* start *
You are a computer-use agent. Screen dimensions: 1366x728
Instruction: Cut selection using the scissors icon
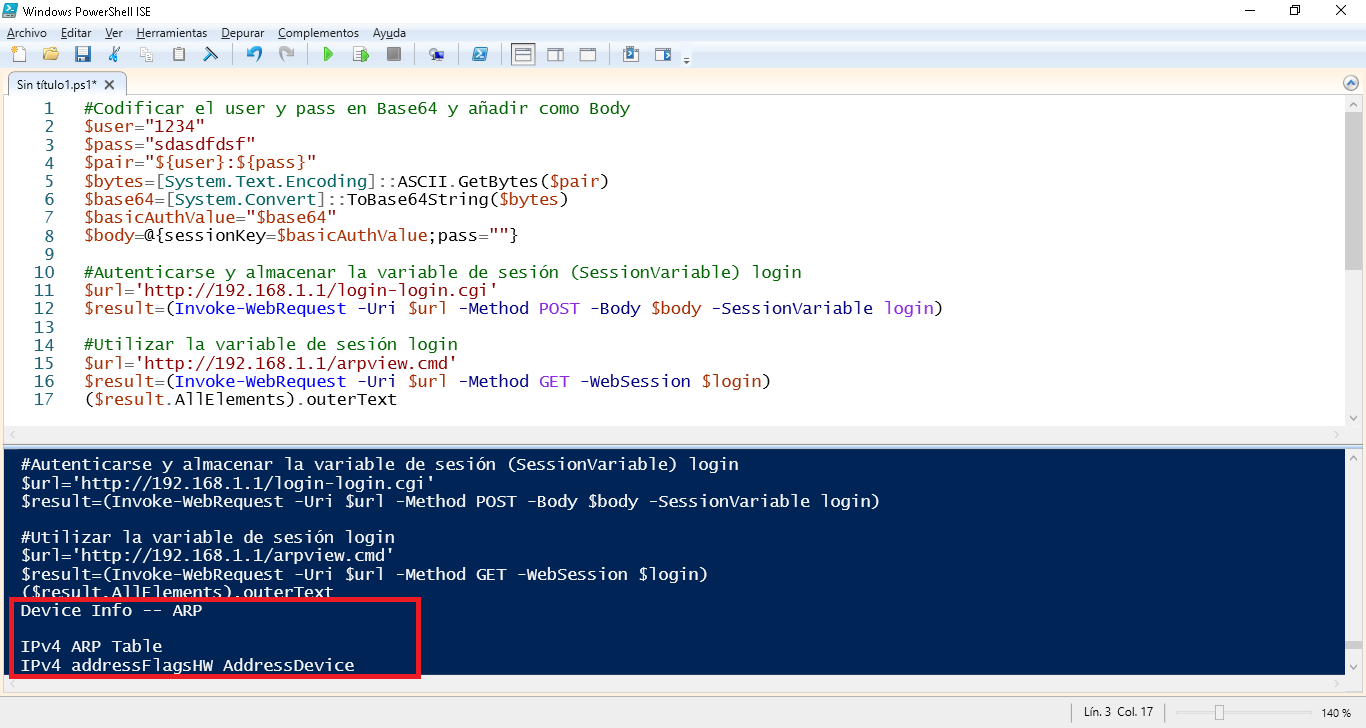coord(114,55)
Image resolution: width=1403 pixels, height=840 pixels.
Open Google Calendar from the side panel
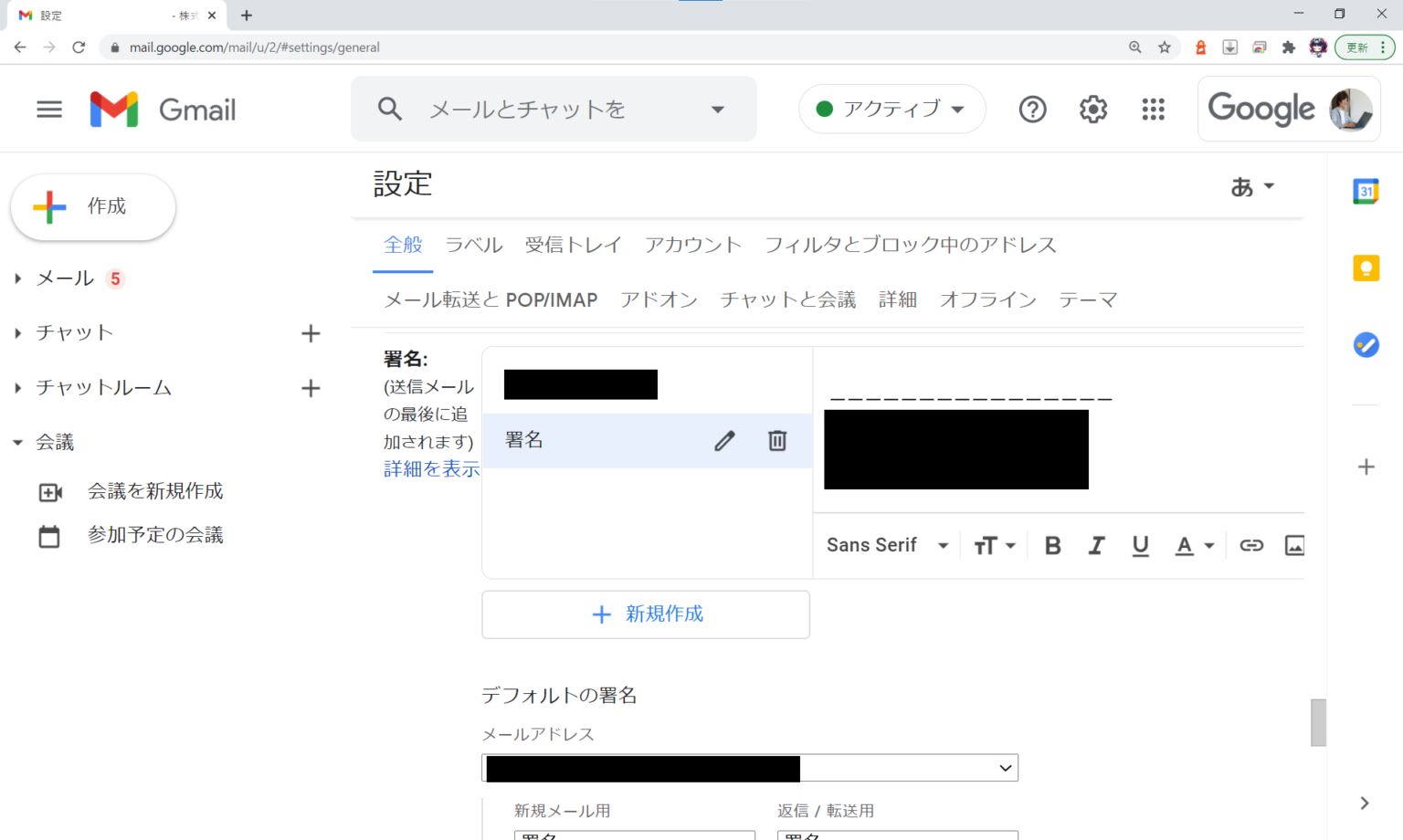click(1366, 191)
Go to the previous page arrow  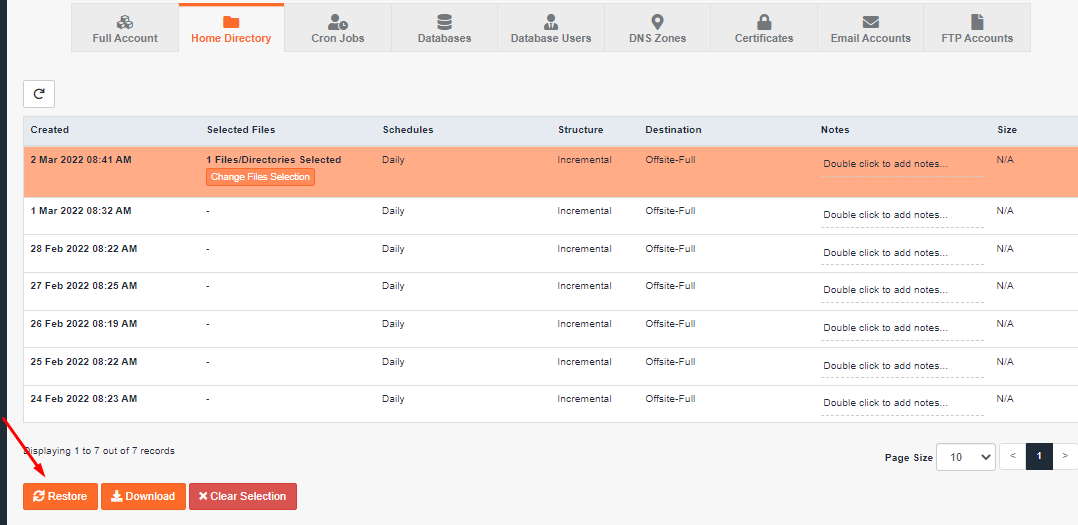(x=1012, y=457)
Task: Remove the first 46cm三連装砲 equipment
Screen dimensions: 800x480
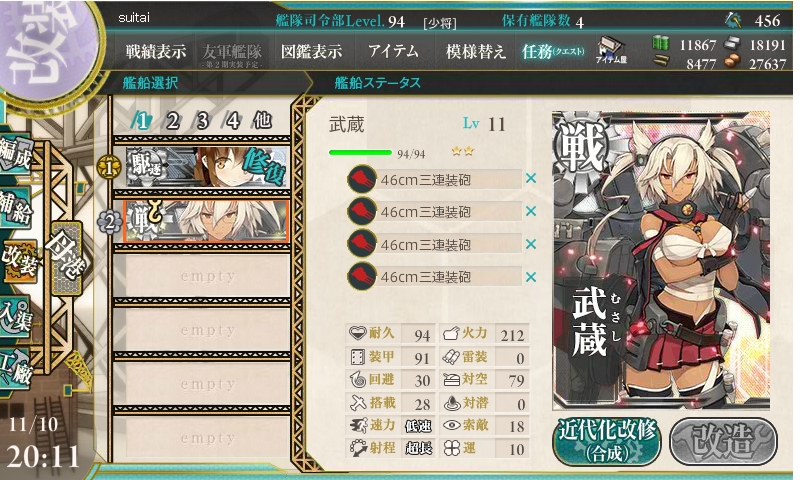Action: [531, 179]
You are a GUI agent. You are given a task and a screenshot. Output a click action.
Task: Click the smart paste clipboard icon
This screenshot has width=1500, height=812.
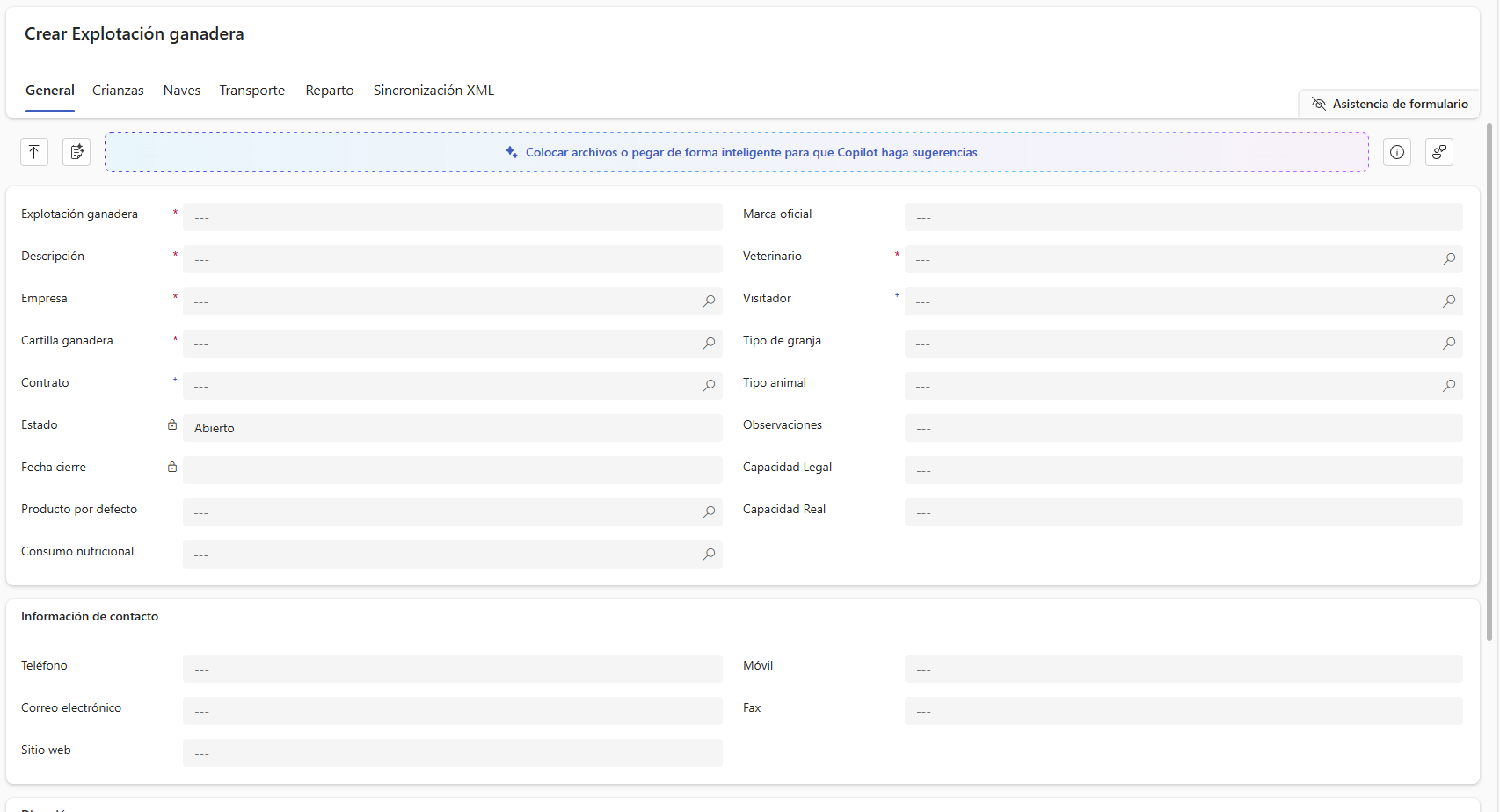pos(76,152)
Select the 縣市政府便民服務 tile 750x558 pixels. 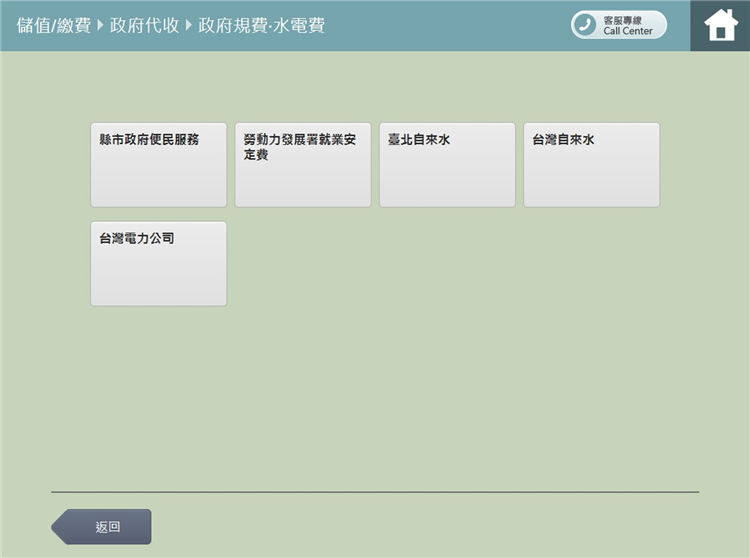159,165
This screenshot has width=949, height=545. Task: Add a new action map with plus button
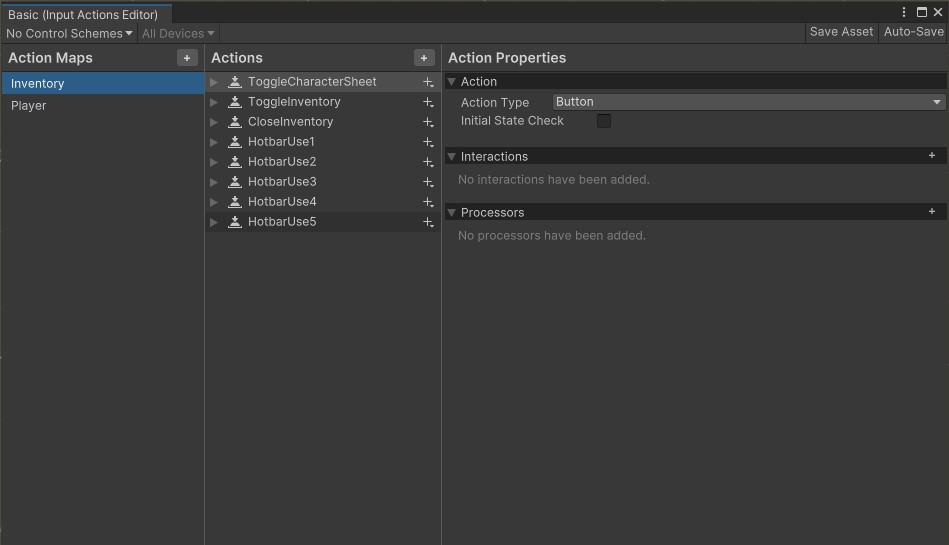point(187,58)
* end *
▸ **The exercise**:
Recast the lines from the one with "This screenshot has width=949, height=545." through the last line above as a numbered list, with blank lines and pictures left out.

▸ **Result for this task**:
1. This screenshot has width=949, height=545. Task: Add a new action map with plus button
2. point(187,58)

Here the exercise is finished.